I doubt that's' exactly your reason but it'll be something along those lines - with 4 letters only you have 26x26x26x26 unique filenames before you runn out, far greater than 9999. More if you use the numbers too.

I have to say, that is the least of your problems if the rest of your description is accurate!!
 Computer file name conundum - zippy
>>hexadecimal.

I am in a halfway house when it comes to IT. I am the department designated expert. Have earned money from IT and have developed programs long ago, in the days when Pascal was very green screen.

Wrote a very simple 65,536 item stock system on an 8kb 8 user (screens) Altos CP/M machine and the we had to use 1 byte integers. Multiplying two integers together gave us the 65,536 options we needed at the time.

There is no apparent reason for the naming restriction. It's a modern system written in a modern high level language.

I can only think the file import component was developed for a legacy system and just copied over.
I could understand the limitations if some form of check digit was used, but there are none.

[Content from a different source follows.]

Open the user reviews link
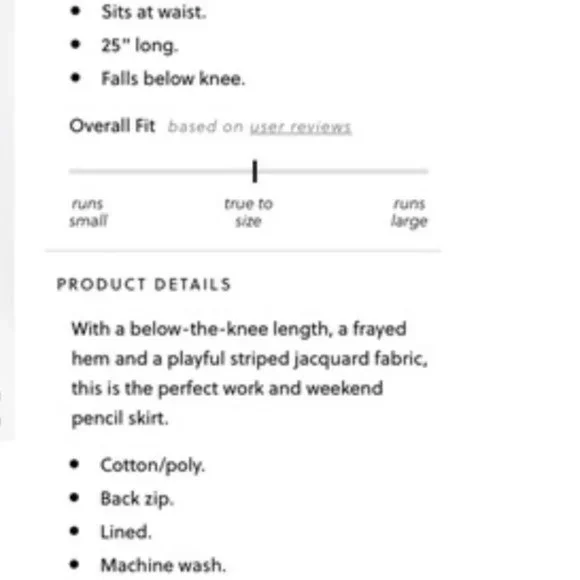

Several major banks use the same two packages and I guess have the same problems.
 Computer file name conundum - Falkirk Bairn
>>8 user (screens) Altos CP/M machine

I knew a chap who sold computers running Pick operating system - a 386 PC, 640K memory could support a large number of async terminals (Televideo 922) & printers,

A legal firm in Glasgow typing pool had 20+ dumb terminal users running on an IBM 386 PC - wiring 20 serial cables into the back of a PC was an art. Then along came Spider systems (& others) that could connect dumb terminals to ethernet and made life easier.

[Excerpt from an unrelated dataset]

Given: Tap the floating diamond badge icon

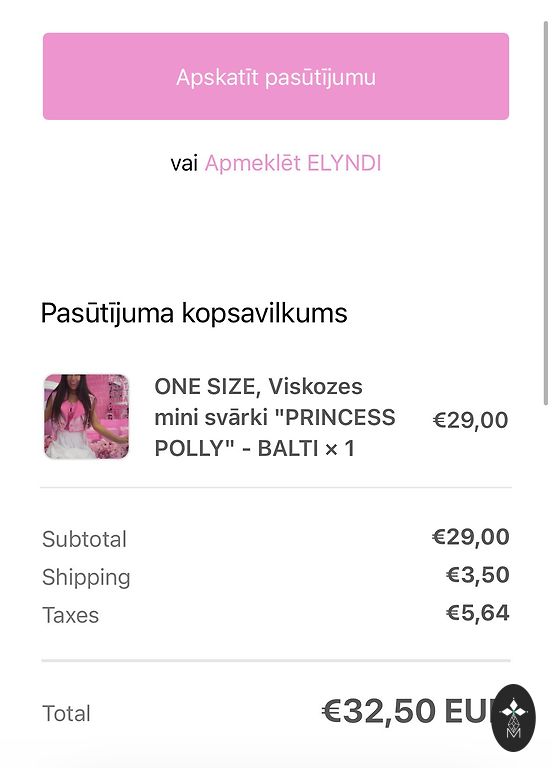Looking at the screenshot, I should pos(513,718).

 Computer file name conundum - hawkeye
>> Any old skool programmers who can count in hexadecimal will tell you that you get
>> a lot more "numbers" by using letters as well. Hex counts 0, 1, 2. 3,
>> 4, 5, 6, 7, 8, 9, a, b c, d, e, f, 10, 11
>>

Olivetti's accounting machines of the '70s used 0, 1, 2, 3, 4, 5, 6, 7, 8, 9, j, k l, m, n, o. Notice the cunning use of l and o. Italian engineers; what would we do without them?

 Computer file name conundum - zippy
e***** IT companies.

The example I gave above was very simplified and the file name included letters, numbers and symbols that increased at different rates.

As a favour to the project team I spent some time decoding the file names to decimal numbers for loops and then re-encoding the decimal numbers back to names. We put test batches through last week and they worked quickly and flawlessly.

Another set of test batches today and they are not working.

Call the help desk. The file name format changed over the weekend and they told their customers a year ago via a service bulletin!

We weren’t a customer for this product a year ago we were using the specifications document you issued as being up to date at the start of this project in January!

Are there any other surprises! I feel a project manager needs to sit down with the vendor to sort this!

I’m spitting feathers as I didn’t have the time to do the favour in the first place!